A Barcelone, en 2010, et à Zurich, en 2014, Diniz, des fourmis dans les jambes, avait aussi salué rapidement la compagnie.

Ce dimanche, le Champenois s'est imposé sur les lieux mêmes où il avait connu il y a cinq ans la désillusion d'une disqualification pour ravitaillement hors zone aux Jeux de Londres.

Il a triomphé aussi pratiquement un an jour pour jour après son chemin de croix des JO-2016 de Rio. Parti encore seul dans la touffeur carioca et largement en tête à mi-course, il avait ensuite souffert de troubles intestinaux sévères. Pris de malaises, Diniz s'était écroulé puis relevé plusieurs fois dans un Golgotha athlétique pour terminer finalement huitième.
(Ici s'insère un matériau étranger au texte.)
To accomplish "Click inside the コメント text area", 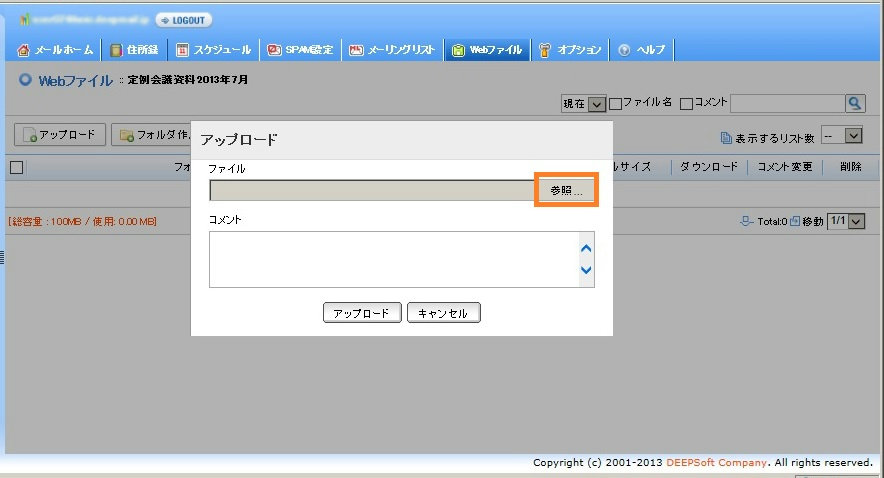I will [x=392, y=259].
"Son moteur, c'est aussi sa passion. Il va s'entraîner tous les jours avec la même envie. Ça lui fait du bien de marcher dans la campagne. Sinon il n'aurait pas surmonté certains échecs", a souligné son épouse Céline, venue l'encourager à Londres avec leurs enfants Antoine (11 ans) et Louise (7 ans).
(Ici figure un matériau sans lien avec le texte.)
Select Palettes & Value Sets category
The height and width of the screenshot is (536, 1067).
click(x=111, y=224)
A 39 ans et 224 jours, Diniz est loin d'être rassasié. Quelques minutes après son premier succès mondial, il évoquait les JO de Tokyo, en 2020, où il aurait près de 43 ans.

"Il faut que je me préserve en vue des prochaines échéances, et notamment les Jeux de Tokyo 2O20", a indiqué le doyen des champions du monde d'athlétisme.

"J'ai déjà trois titres (2006/2010/2014) européen du 50 km. Alors, pourquoi ne pas redescendre sur 20 km à Berlin, en 2018? J'ai encore cette faculté de vitesse", a souligné le Rémois.

Un choix qui lui permettrait de souffler et de durer car le 50 km n'use pas que les semelles.

"J'ai un peu mal aux jambes", a consenti le marcheur après sa démonstration devant le palais de la reine Elizabeth II, doyenne des têtes régnantes à 91 ans.

Mais rien n'est interdit à Diniz, porté par des qualités physiques et mentales exceptionnelles, même pas les Jeux de Tokyo.